### [Required task 1]
Print everything in the State v. Burke opinion from "b. . . . subject" down to "probation. . . .".
### [Required task 2]
According to the State v. Burke opinion, what crime did Burke commit on May 30, 1982?

### [Document section]
Searching over 5,500,000 cases.

Buy This Entire Record For $7.95

Official citation and/or docket number and footnotes (if any) for this case available with purchase.

Learn more about what you receive with purchase of this case.

State v. Burke

New Jersey Superior Court, Law Division

Decided: February 18, 1983.


McGann, J.s.c.


[188 NJSuper Page 650]

Is the sentencing framework of the New Jersey Code of Criminal Justice constitutional in permitting, as it does, a custodial sentence for a violation of a prior probationary sentence which had included a condition of serving custodial time in the county jail? The answer is important for the question implicates a procedure routinely followed. For the reasons set forth below, those legislative provisions are held constitutional.

On December 11, 1981 Russell Burke was sentenced on his plea of guilty to credit card theft. He was placed on probation for a period of one year and, as a condition of probation, directed to serve the first six months in the County Correctional Institution. Costs of $14 and a penalty of $25 payable to the Violent Crimes Compensation Board were imposed. Credit was given for 41 days previously spent in jail. Two associated counts of the indictment were dismissed.

Burke served a total of 138 days (including presentence credit) when, with good time credit, he was discharged from custody and placed under active probation supervision. Thereafter, on January 7, 1983 he pleaded guilty to violating his probation in that on May 30, 1982 he committed the crime of unlawful possession of L.S.D., for which he was sentenced to four years to the custody of the Commissioner.

As a probation violator he was sentenced to 18 months to the custody of the Commissioner of Corrections (consecutive to the above) and given credit for 138 days previously served.*fn1 This

[188 NJSuper Page 651]

was directed to be served consecutively to the sentence imposed for the crime which led to the violation.

There can be no question that the Legislature authorized the procedure followed. N.J.S.A. 2C:43-2, in pertinent part, provides:

a. . . . all persons convicted of an offense . . . shall be sentenced in accordance with this chapter.

b. . . . subject to the applicable provisions of the code, the court . . . may sentence him (i.e. a person who has been convicted of an offense) as follows:

(2) To be placed on probation and, in the case of a person convicted of a crime to imprisonment for a term fixed by the court not exceeding 180 days to be served as a condition of probation. . . .

N.J.S.A. 2C:45-1(c) provides:

When the court sentences a person who has been convicted of a crime to be placed on probation, it may require him to serve a term of imprisonment not exceeding 180 days as an additional condition of its order. . . . The term of imprisonment imposed hereunder shall be treated as part of the sentence, and in the event of a sentence of imprisonment upon the revocation of probation, the term of imprisonment served hereunder shall be credited toward service of such subsequent sentence.

N.J.S.A. 2C:45-3(b) provides:

When the court revokes a . . . . probation, it may impose on the defendant any sentence that might have been imposed originally for the offense of which he was convicted.

### [Source excerpt]

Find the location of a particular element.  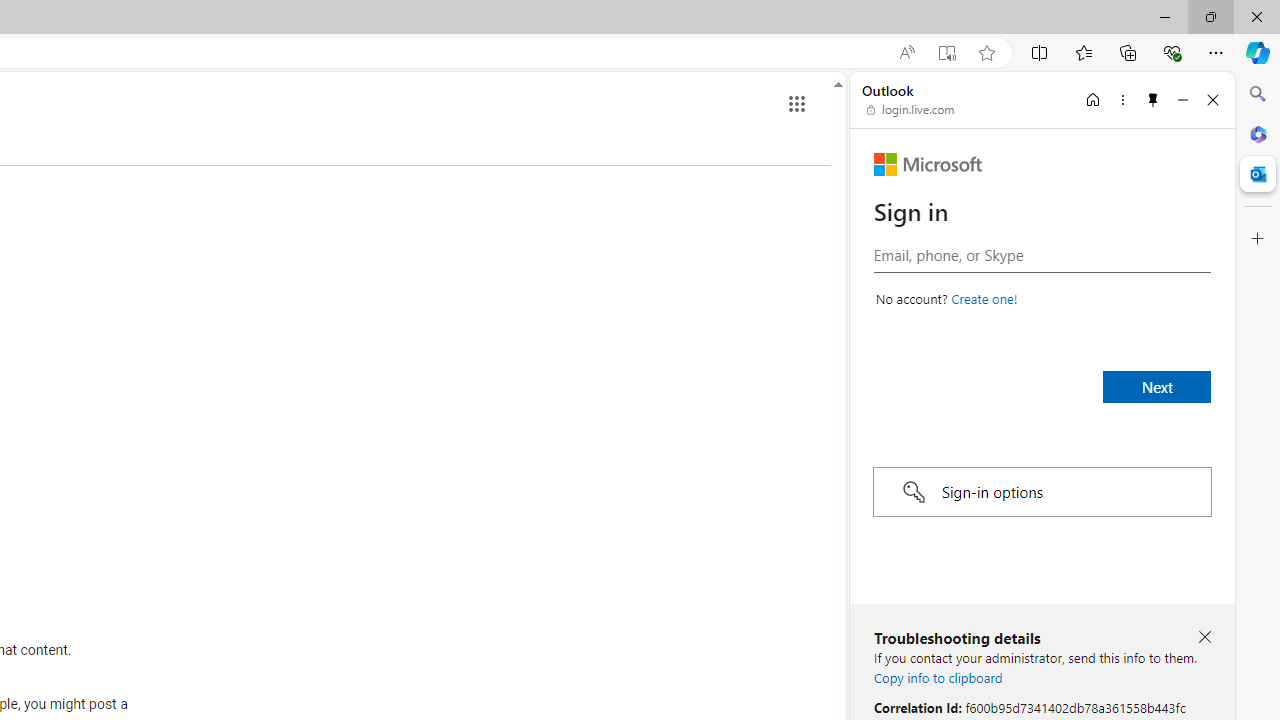

'Sign-in options' is located at coordinates (1041, 492).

### [Complete response 1]
b. . . . subject to the applicable provisions of the code, the court . . . may sentence him (i.e. a person who has been convicted of an offense) as follows:

(2) To be placed on probation and, in the case of a person convicted of a crime to imprisonment for a term fixed by the court not exceeding 180 days to be served as a condition of probation. . . .

### [Complete response 2]
Unlawful possession of L.S.D.